#### [SELECTION]
■ ■ ■ ■ ■

That's not true. freeglut had a 'lull' in development - but it's very
active right now.
However, you could consider both GLUT and freeglut "finished". Once
a piece of software is finished, you don't expect a whole lot of traffic
on it's mailing list!
> > The question is: does it make sense to begin a project based on GLUT, or the
> > best solutions are still ALLEGRO and SDL?
> > I suppose many people here are creating linux games.
> > Then i'd like to know what are they using for the basic IO.
> I would say Glut is best suited for demos and little proofs of concept
> than games, but I really don't know it that much.
I disagree. I've used GLUT (and freeglut) for lots of games and game-like
things (including a multi-million dollar F16 simulator!)
GLUT is VERY simple. That cuts both ways.
If you don't need anything fancy, it's great - there is a low learning
curve - and because GLUT is used in all the standard OpenGL books, there
are examples EVERYWHERE. It's pretty much bug-free because it's been
around for so long...and if you have a problem, the source code is SO
simple, you can easily dive in to debug your problem with GDB or by
stuffing printf's into the source.

■ ■ ■ ■ ■

#### [WRITTEN TASK A]
In the GLUT post, what kind of simulator does the writer say was built with GLUT?
#### [WRITTEN TASK B]
Rename "freeglut" to "FreeGLUT" in the GLUT post and write out the passage from "That's not true." up to and including "cuts both ways.".
#### [WRITTEN TASK C]
Translate this sentence from the GLUT post into French: "GLUT is VERY simple."

#### [DATA EXCERPT]
■ ■ ■ ■ ■

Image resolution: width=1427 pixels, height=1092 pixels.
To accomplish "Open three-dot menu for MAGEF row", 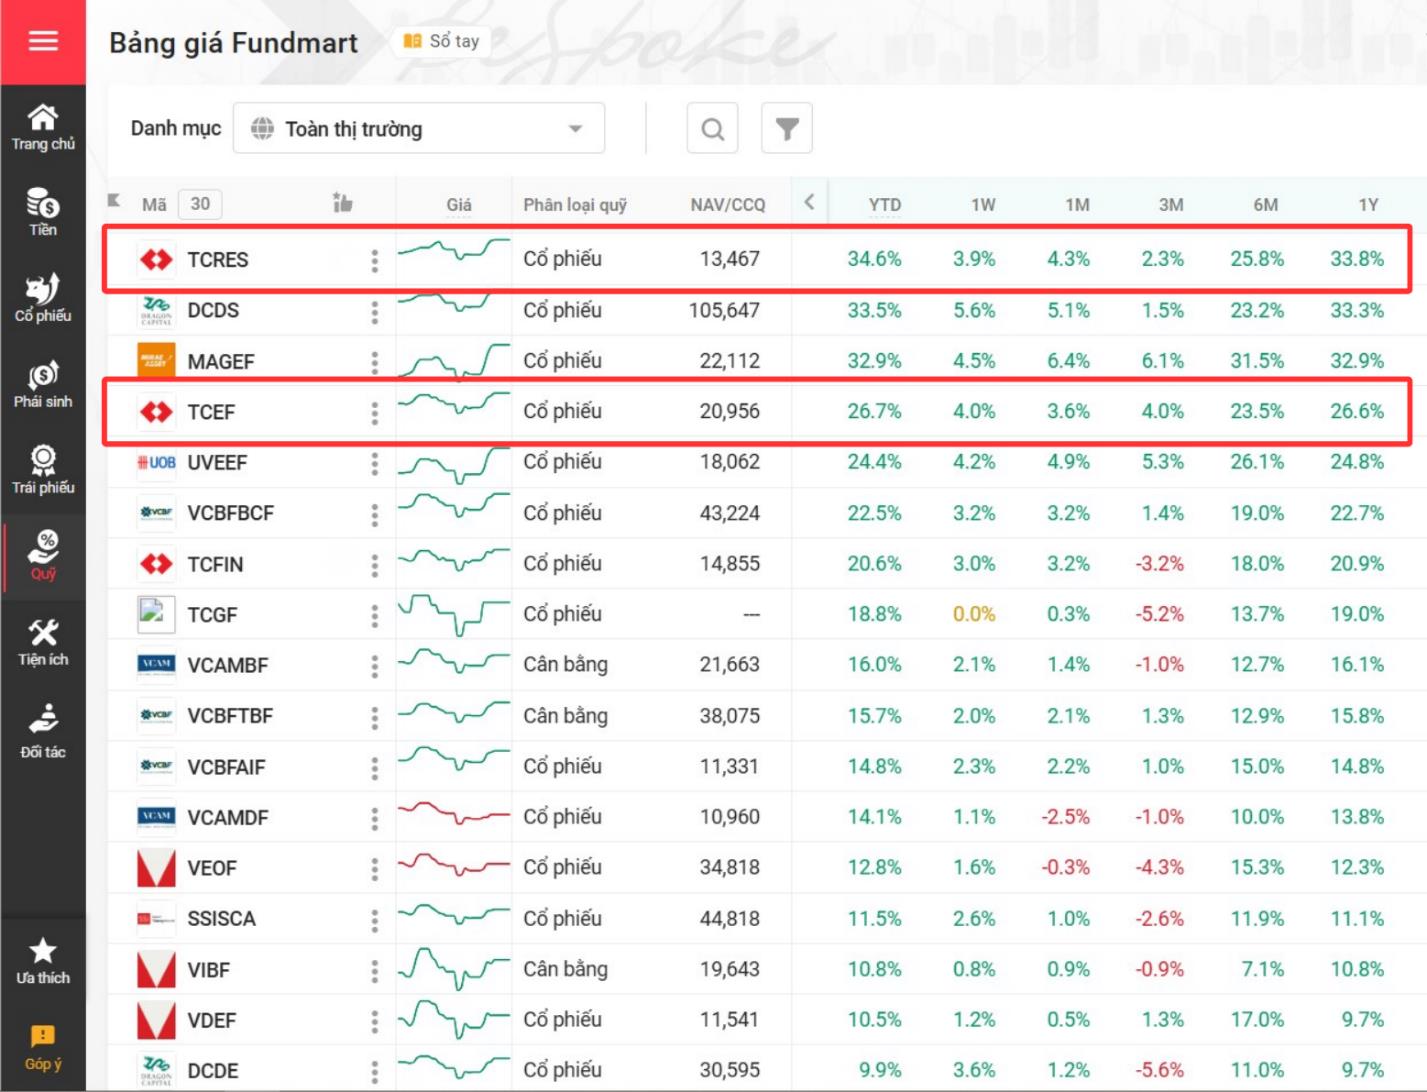I will coord(375,362).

■ ■ ■ ■ ■

#### [EXERCISE OUTPUT A]
A multi-million dollar F16 simulator.

#### [EXERCISE OUTPUT B]
That's not true. FreeGLUT had a 'lull' in development - but it's very
active right now.
However, you could consider both GLUT and FreeGLUT "finished". Once
a piece of software is finished, you don't expect a whole lot of traffic
on it's mailing list!
> > The question is: does it make sense to begin a project based on GLUT, or the
> > best solutions are still ALLEGRO and SDL?
> > I suppose many people here are creating linux games.
> > Then i'd like to know what are they using for the basic IO.
> I would say Glut is best suited for demos and little proofs of concept
> than games, but I really don't know it that much.
I disagree. I've used GLUT (and FreeGLUT) for lots of games and game-like
things (including a multi-million dollar F16 simulator!)
GLUT is VERY simple. That cuts both ways.

#### [EXERCISE OUTPUT C]
GLUT est TRÈS simple.